**제공된 정보:**

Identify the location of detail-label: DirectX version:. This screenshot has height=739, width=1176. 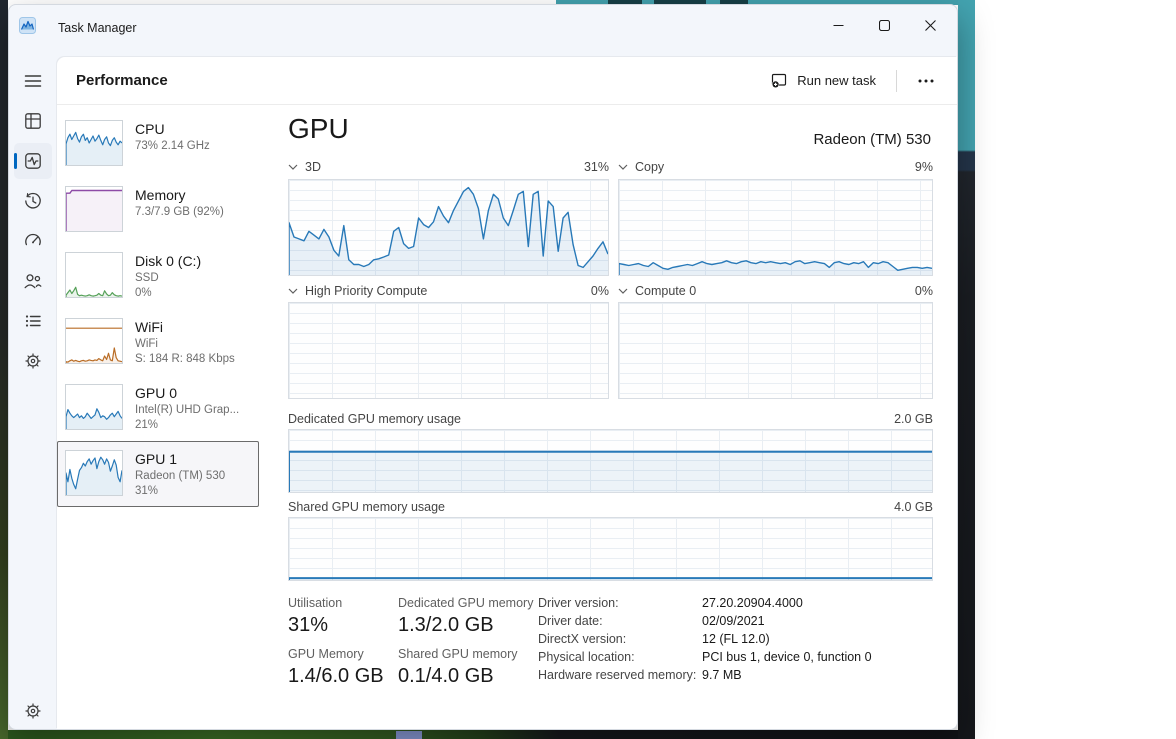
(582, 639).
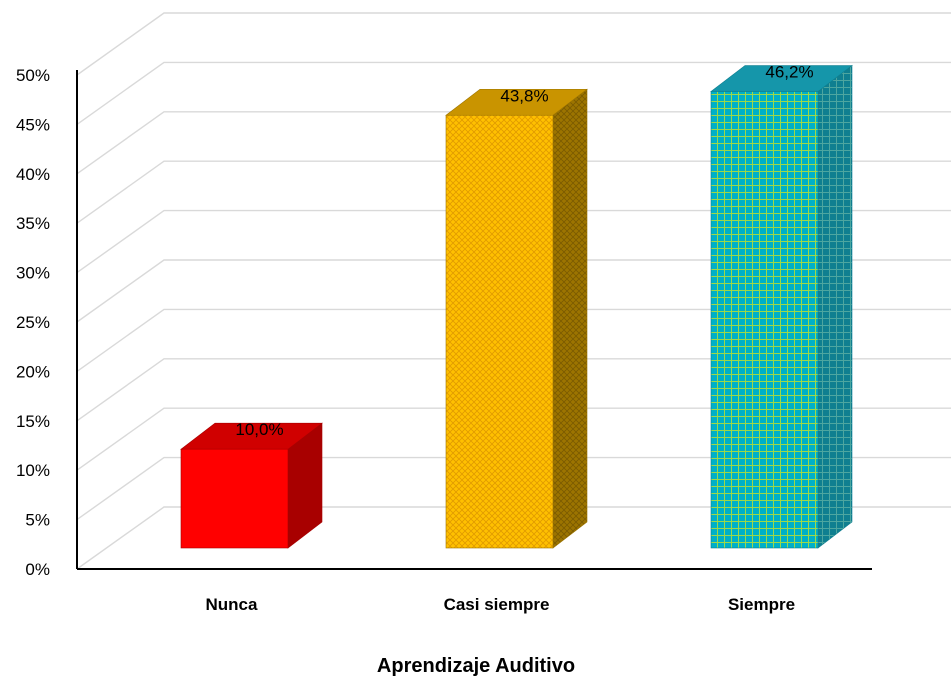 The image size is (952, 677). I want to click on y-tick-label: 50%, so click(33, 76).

==

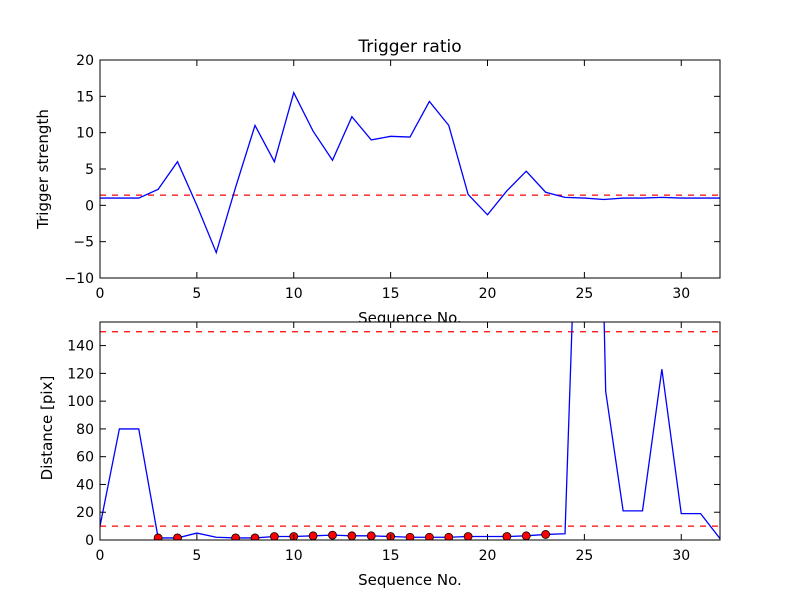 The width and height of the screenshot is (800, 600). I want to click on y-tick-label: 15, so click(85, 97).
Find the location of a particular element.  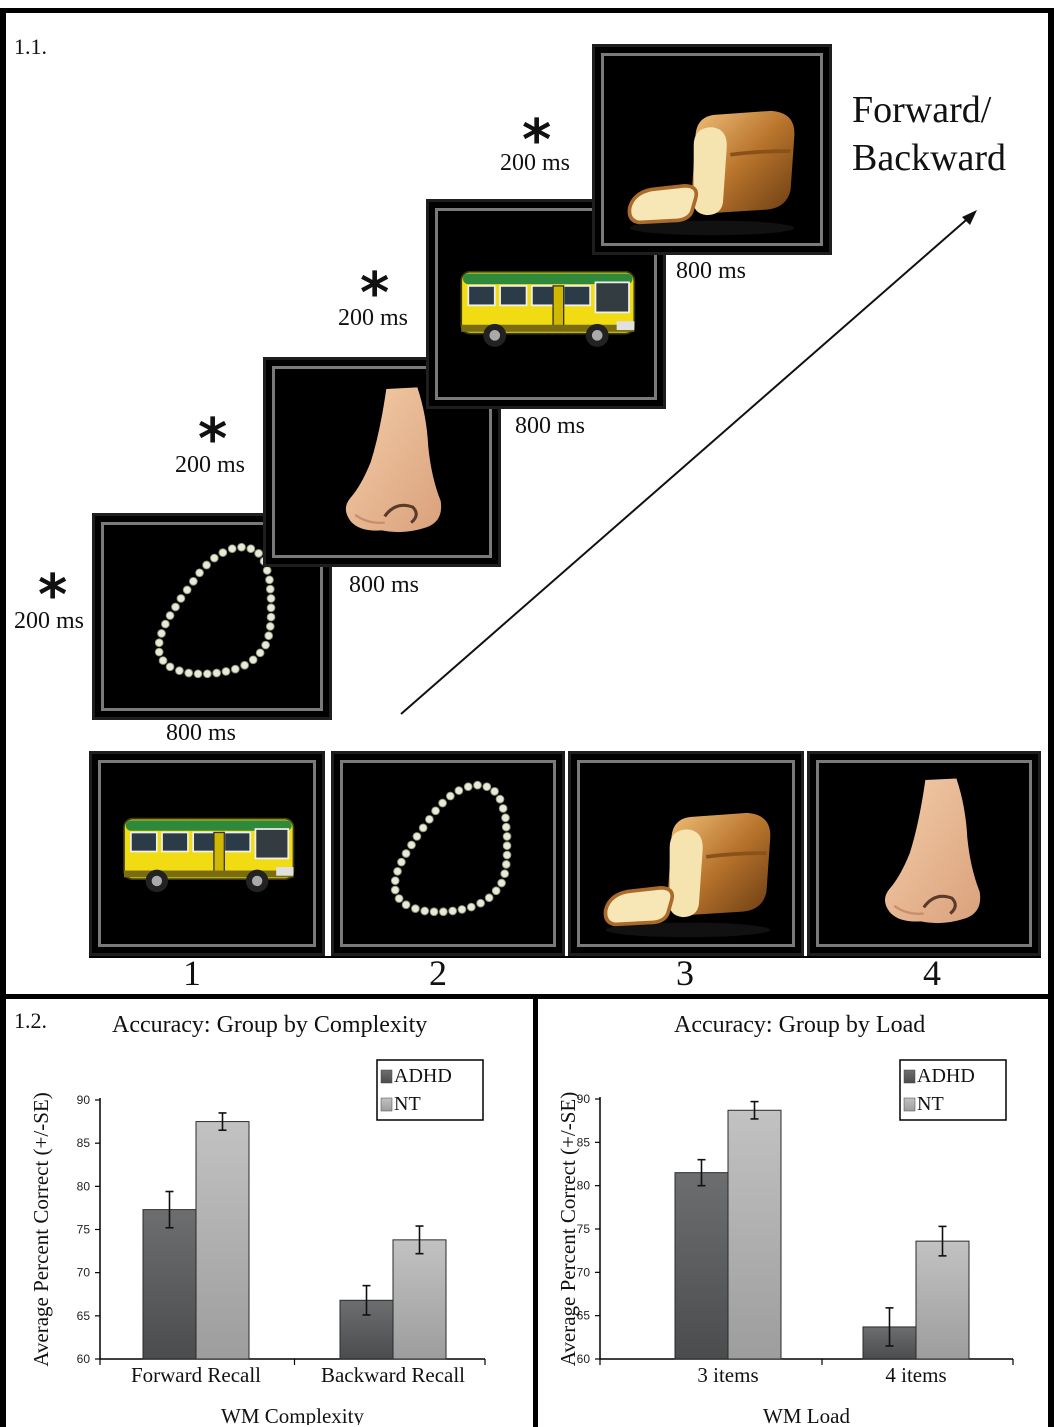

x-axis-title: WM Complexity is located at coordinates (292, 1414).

**과제 목표:** "Identify the location"라는 문구가 있는 줄부터 "The image size"라는 문구가 있는 줄까지의 항목을 "screenshot"라는 표현만 "screen capture"라는 표현으로 바꾸어 다시 쓰세요. 나머지는 그대로 두고 그림은 답에서 빼세요.

**과제 답변:**
Identify the location of detail-label: DirectX version:. This screen capture has height=739, width=1176. 
(582, 639).
 The image size is (952, 677). I want to click on y-tick-label: 50%, so click(33, 76).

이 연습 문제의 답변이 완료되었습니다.